Com forte presença em redes sociais, o Clube do Valor nasceu em 2016 já com uma parceria com a XP para custódia de carteiras administradas da sua gestora, diz Bruno Strack, CEO e co-fundador da empresa. Sob o conceito de “wealth service”, a remuneração pelo serviço vem 100% do cliente, não há comissão por produtos, um modelo que tem ganhado os holofotes com instrução da CVM que vai exigir, a partir de janeiro, maior transparência de custos na cadeia de investimentos, especialmente no mundo das assessorias.
O negócio começou 2023 com R$ 750 milhões sob aconselhamento e gestão, e ao fim de agosto exibia R$ 1,4 bilhão. A estimativa é encerrar o ano com R$ 1,7 bilhão. “Foi um crescimento baseado em presença digital e estratégia sistemática de investimentos”, resume Strack. O canal no YouTube reúne mais de 1 milhão de inscritos e no Instagram são 156 mil seguidores. Apesar da sede em Porto Alegre (RS), atrai clientes de todos os Estados a partir de um conteúdo sem promessas mirabolantes de retorno. “O atendimento digital nos permite atender gente de todo o Brasil e até alguns que moram no exterior, mas que não fizeram saída definitiva do país.”
O investidor típico parte de R$ 500 mil, mas já há famílias, com R$ 1 milhão a R$ 5 milhões. São profissionais bem sucedidos como empresários, executivos, médicos, desenvolvedores. Com um perfil mais sofisticado chegando na base, o plano é diversificar a aquisição de clientes, atraindo banqueiros que fizeram carreira em private banking ou assessores de investimentos que se identifiquem com o modelo de consultoria e gestão.

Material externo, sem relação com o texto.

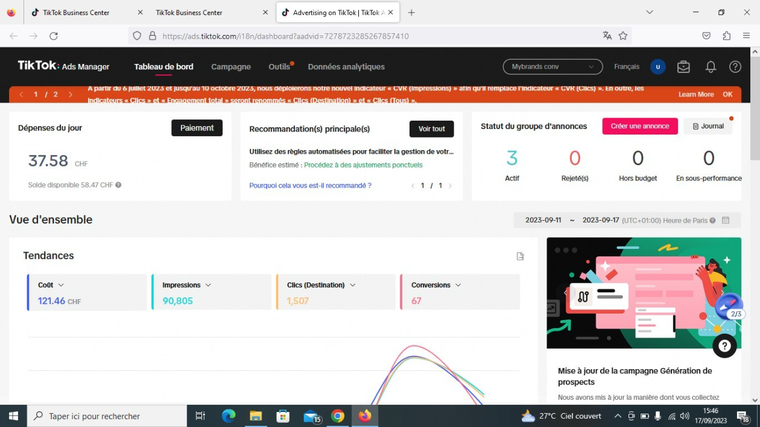This screenshot has height=427, width=760.
Task: Click the notifications bell icon
Action: 710,67
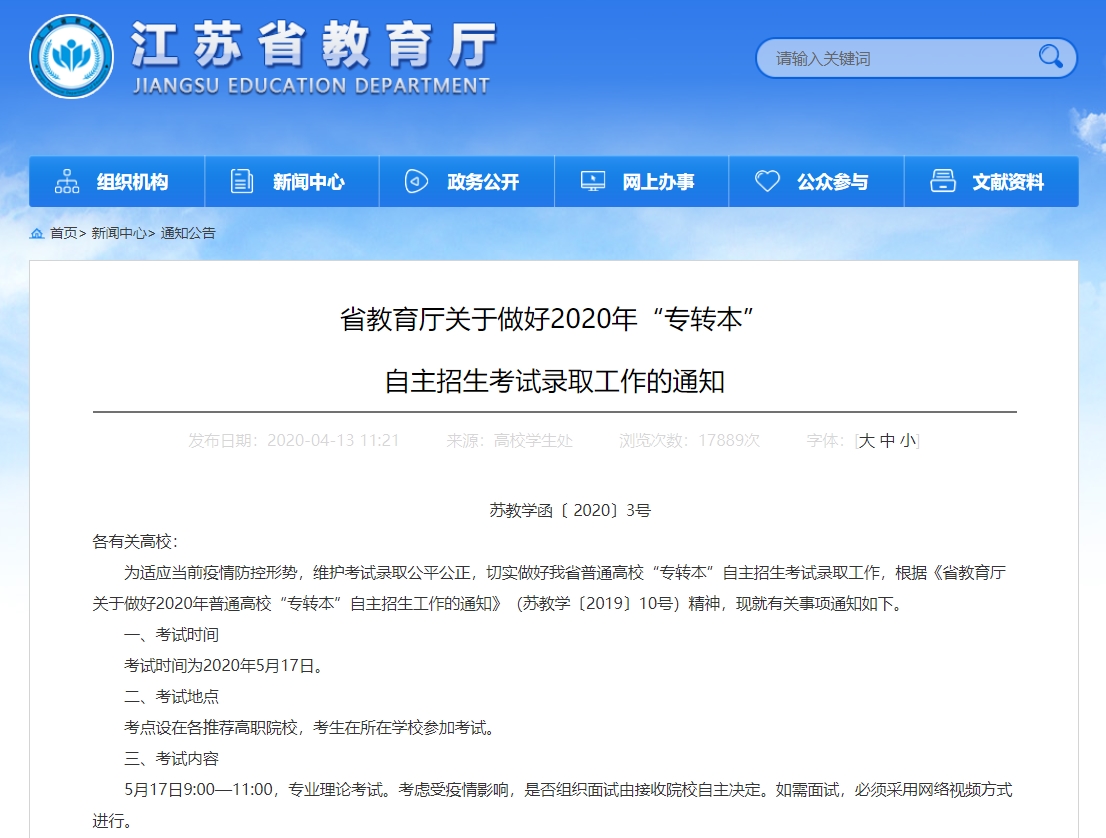Click the search magnifier icon
This screenshot has width=1106, height=838.
point(1048,57)
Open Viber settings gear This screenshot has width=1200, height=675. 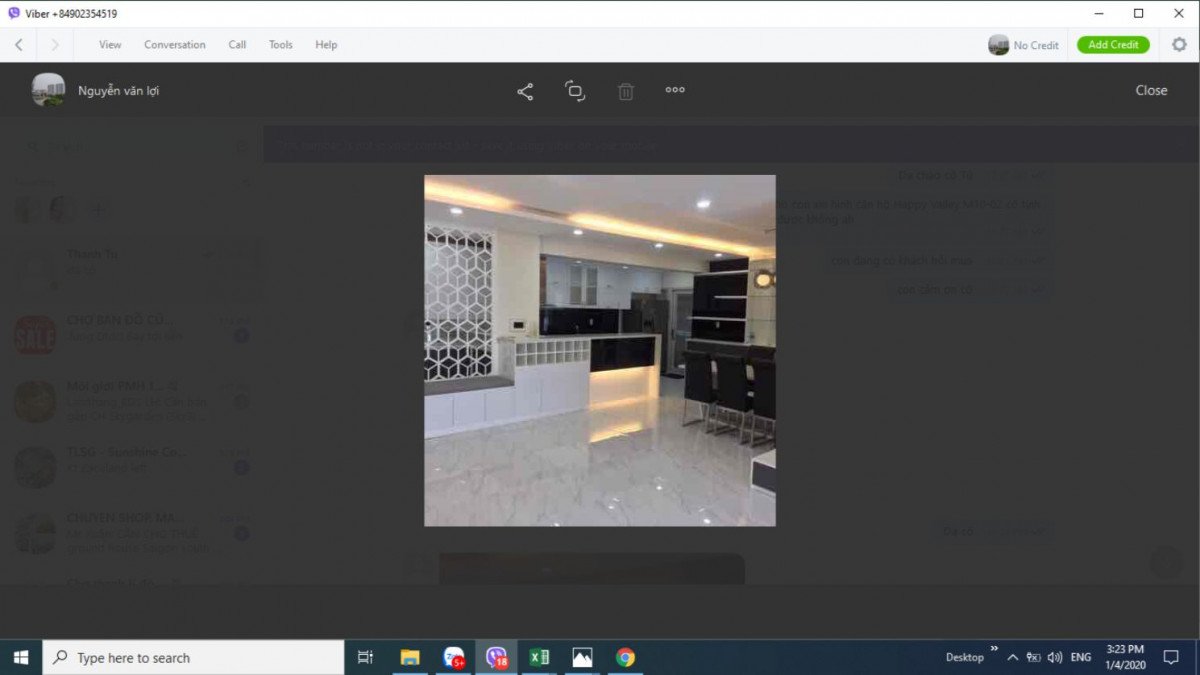1179,45
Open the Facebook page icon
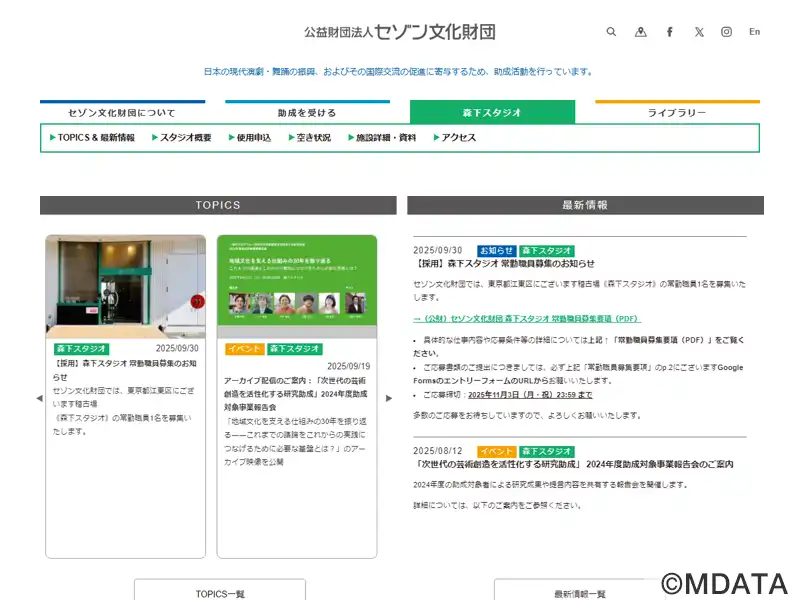800x600 pixels. pyautogui.click(x=670, y=32)
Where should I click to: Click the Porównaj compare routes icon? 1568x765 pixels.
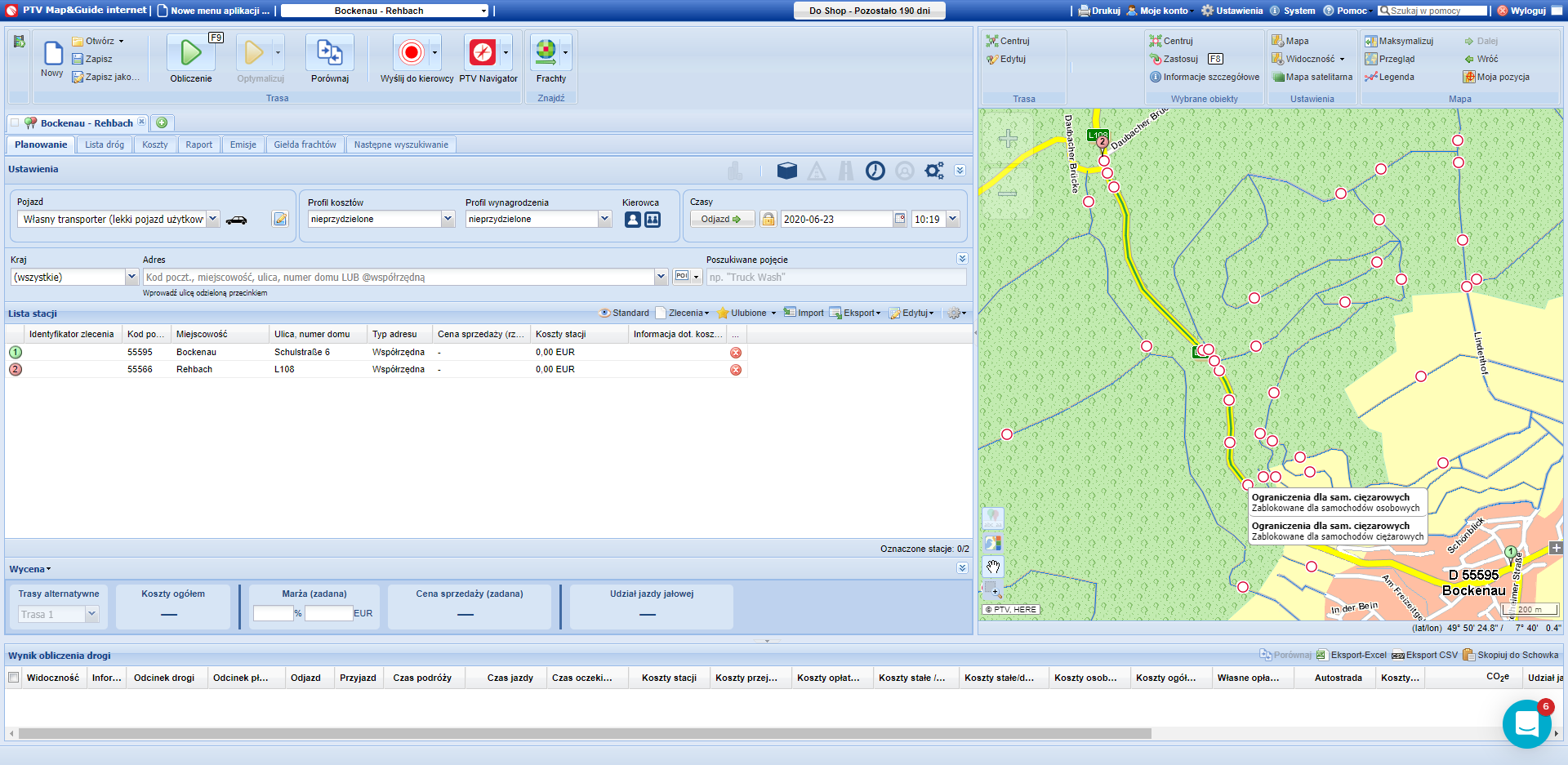tap(329, 54)
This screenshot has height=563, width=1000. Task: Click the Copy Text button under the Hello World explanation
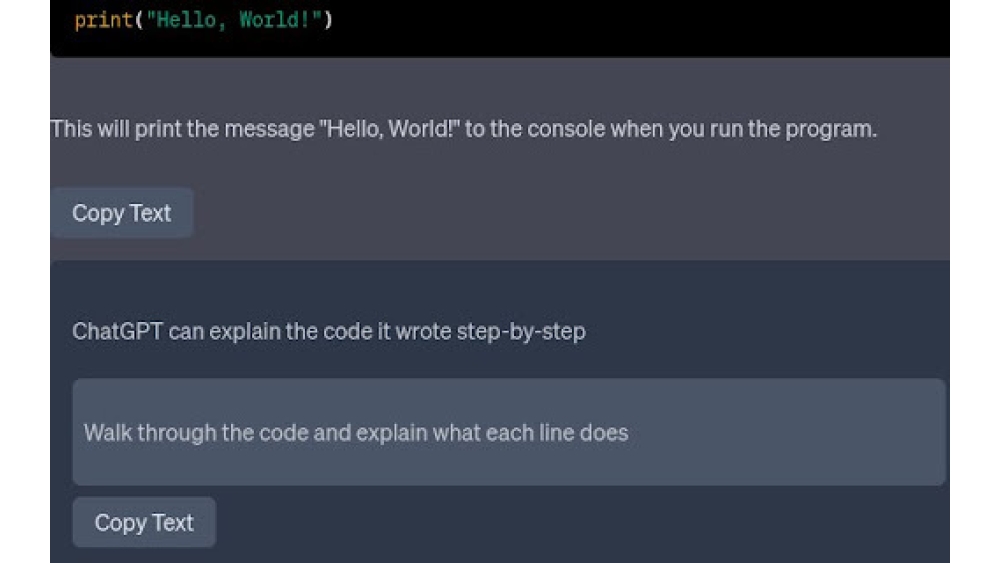tap(122, 213)
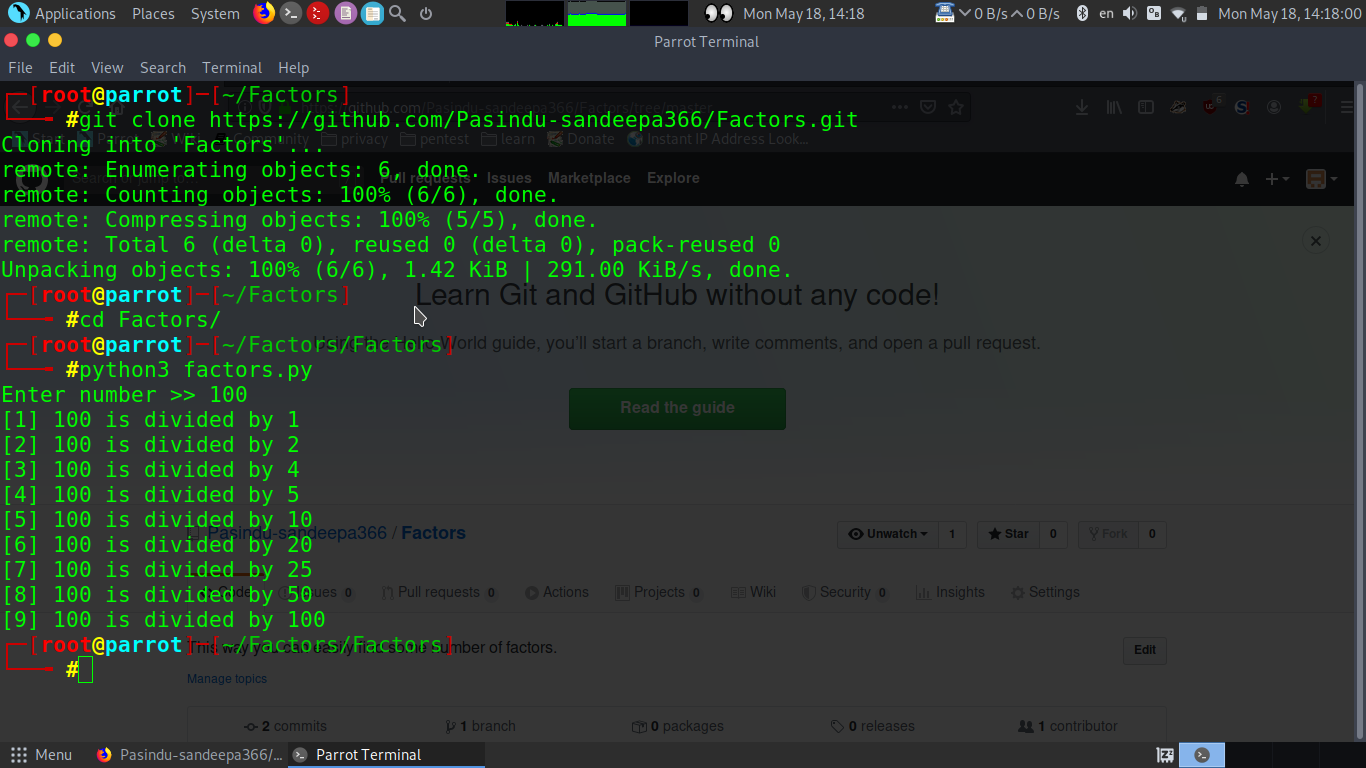Open the Manage topics link
The width and height of the screenshot is (1366, 768).
tap(226, 678)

Com esse desenho, não há possibilidade de ter vínculo exclusivo com a XP, mas a plataforma é a principal parceira. Até aqui não houve nenhum investidor externo. “O negócio é saudável, gera caixa e lucro, a gente não procura ativamente qualquer tipo de sociedade, mas sabe dessa possibilidade futura e está aberto a conversas.”